At first she resented this. Why did they have to doll her up like the others? She didn't feel right. But by next morning, after the best sleep she'd had since she was a little girl in pigtails, it somehow didn't matter so much that she was different.

When the night nurse hovered near her, she woke instantly—she always slept light in the station waggon, all sorts of characters got up near the Lake—and was just about to tell her to get to buggery, when her eye caught sight of the other beds and several of the bellies that were facing up, what with their owners sleeping on their backs.

Instead, she said, ‘You don't have to worry about me. I'm all right.'

The nurses told stories to each other when they had their tea break about difficult patients they'd had. It wouldn't have done Liz any good to know she didn't even get a mention.

The next two weeks were a new life, even though both kidneys were failing and they were trying to keep her alive till the baby came.

As she sank lower, she still didn't believe there was a baby. Not even when it was kicking. She'd always had a full belly, and the little thing inside her didn't take up enough room to swell her out any more than she already was.

Word got around and we made sure the boys gave her a visit.
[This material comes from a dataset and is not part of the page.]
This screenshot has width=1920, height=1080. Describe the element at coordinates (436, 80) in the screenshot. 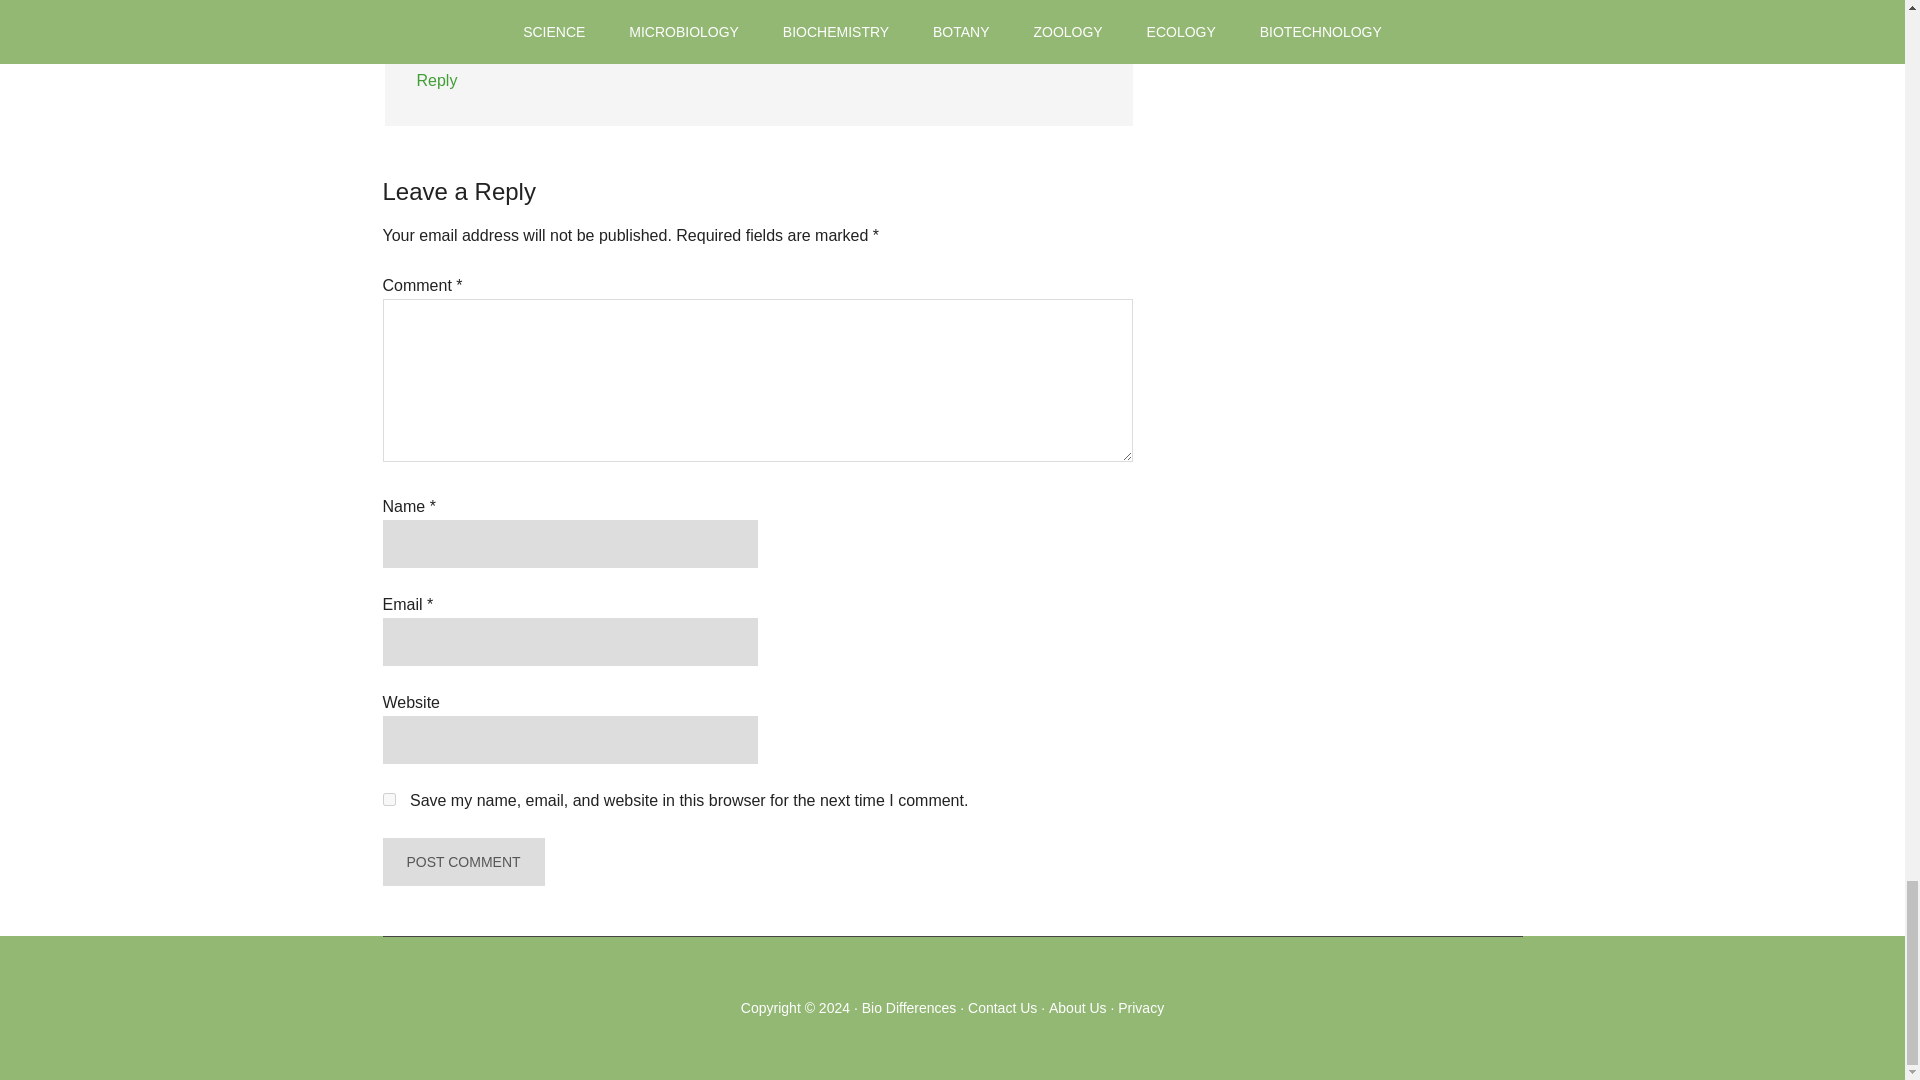

I see `Reply` at that location.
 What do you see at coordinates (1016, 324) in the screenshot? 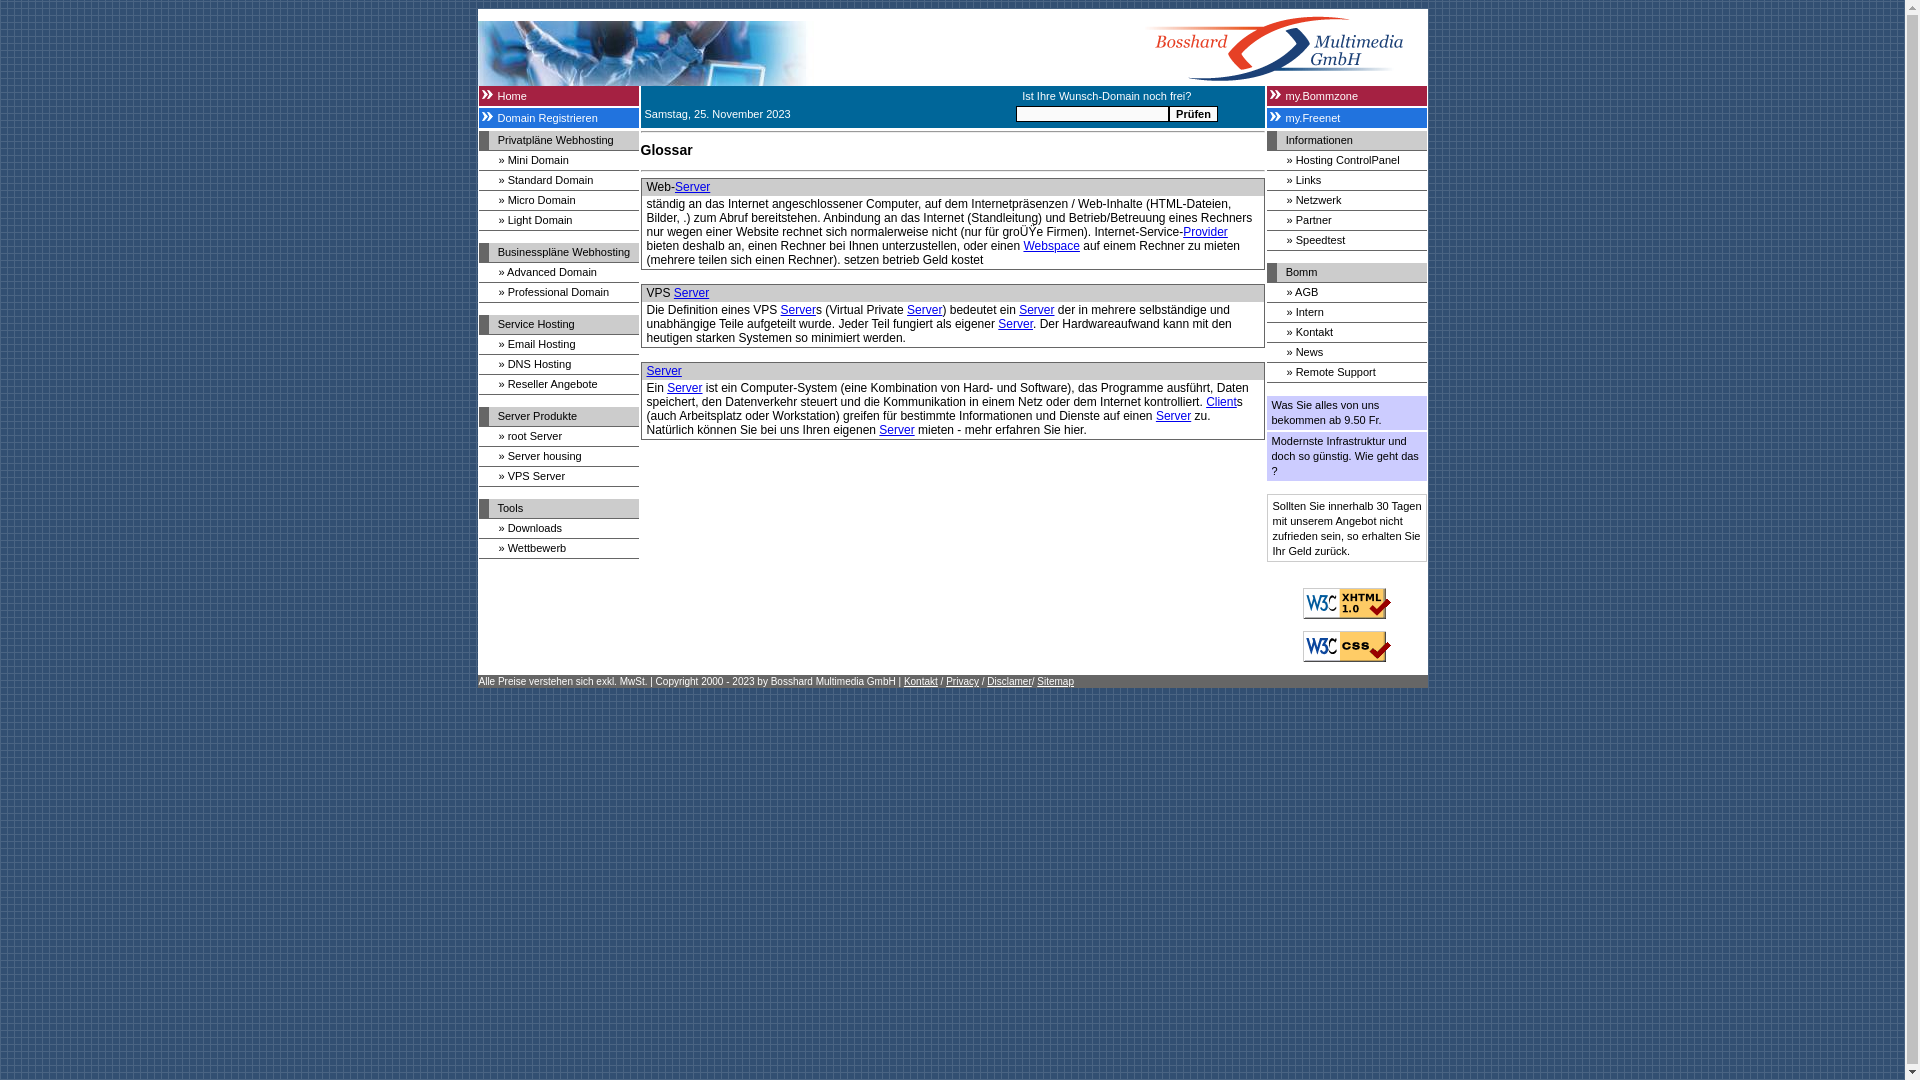
I see `Server` at bounding box center [1016, 324].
Sharon was always on duty in visiting hours, so we fixed it with the publican for her to take an hour off in a slack time. When he looked a bit doubtful, we pulled all the boys out of the pub and showed him how slack business could get and he agreed right away.

Most of them said later they never knew Liz the Large would come up so well with a bit of care and soap and looking after.

In a fortnight she sank as far as she was going to, then fell right through the world. As she seemed to go, one of the women noticed—it was ten in the morning, opening time at the Cross—and called the sister. They got screens round in a hurry, saw they couldn't do anything for Liz and then remembered the baby. They looked at each other. What now?

There was no doctor around, so they pulled the blanket down and Liz's nightie up, spread her legs wide, lifted her knees high and had a look.

The top of a little head—only a square inch of it—was on show. They smiled then, and spoke to Liz. Quietly, but close to her ear so she'd hear if she was still conscious.

‘It's your baby, Liz. He's coming now. Just a little squeeze now. Bear down, love. Bear down. Can you hear, sweetheart? Just a bit of effort. Come on now, help us. You can do it. We'll see it gets looked after.'

She must have heard, because the muscles in the big thighs tensed and the huge stomach moved and the little head slid out. It was covered with short, but very dark hair. Liz had black hair.

‘Bit more now, love,' they said. ‘Better if
you
do it. Come on, don't go away. Liz! Another effort. Push now. Bear down. Come on, one more time.'

The stomach moved again, very slowly, but it was enough. The baby slithered out into waiting hands. They upended him quick and got him to yell and clear his throat.